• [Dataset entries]
_ _ _ _

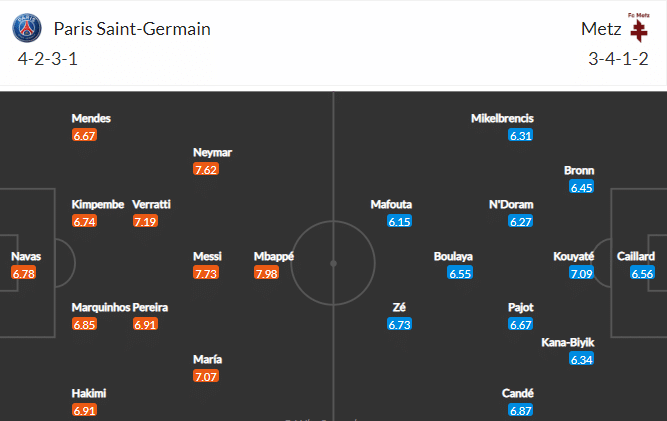Open player Marquinhos in PSG defense
This screenshot has height=421, width=667.
tap(101, 307)
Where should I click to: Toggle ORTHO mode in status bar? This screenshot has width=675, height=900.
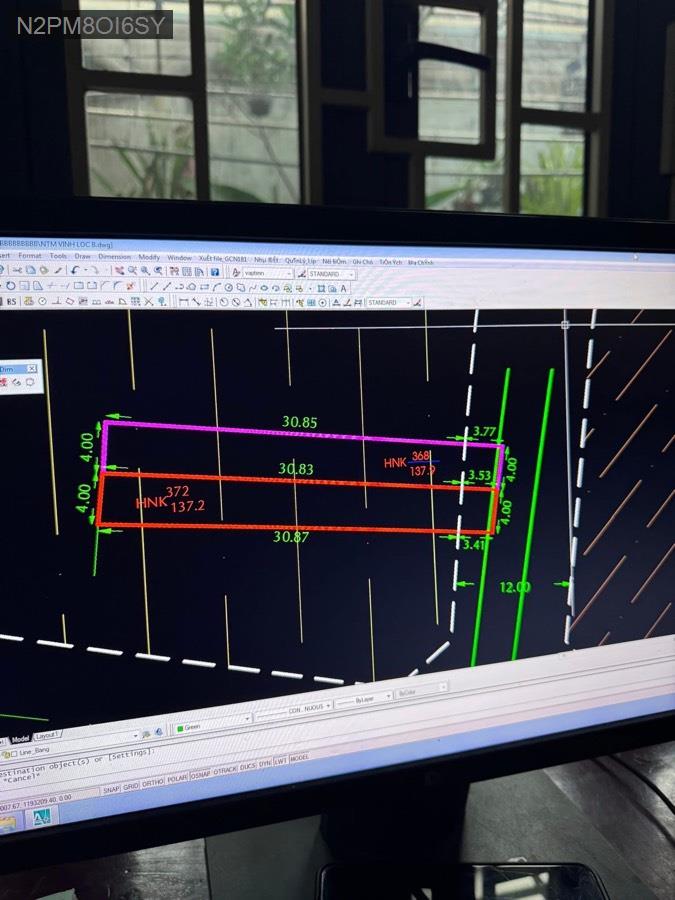(x=154, y=783)
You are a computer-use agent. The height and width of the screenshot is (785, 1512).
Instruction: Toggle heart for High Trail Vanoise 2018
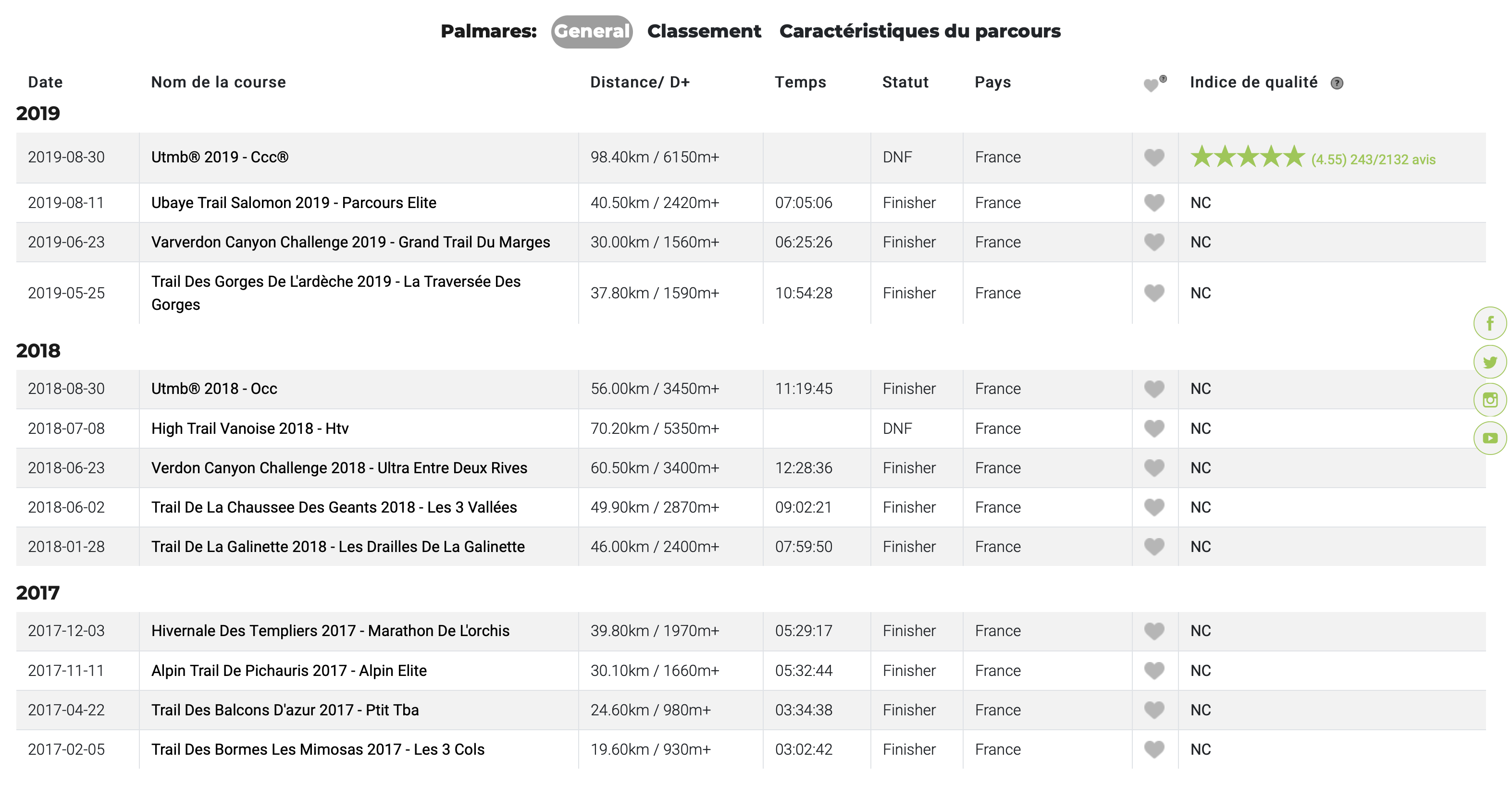pos(1154,429)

_ _ _ _

• [PROBLEM STATEMENT]
Beginning with the line that contains "Where should I" and ending with the final line of the entries, every line must be copied exactly; the pictures must not.

• [COMPLETED EXERCISE]
Where should I click to: Toggle ORTHO mode in status bar? This screenshot has width=675, height=900.
(x=154, y=783)
You are a computer-use agent. The height and width of the screenshot is (785, 1512).
Instruction: Toggle heart for High Trail Vanoise 2018
pos(1154,429)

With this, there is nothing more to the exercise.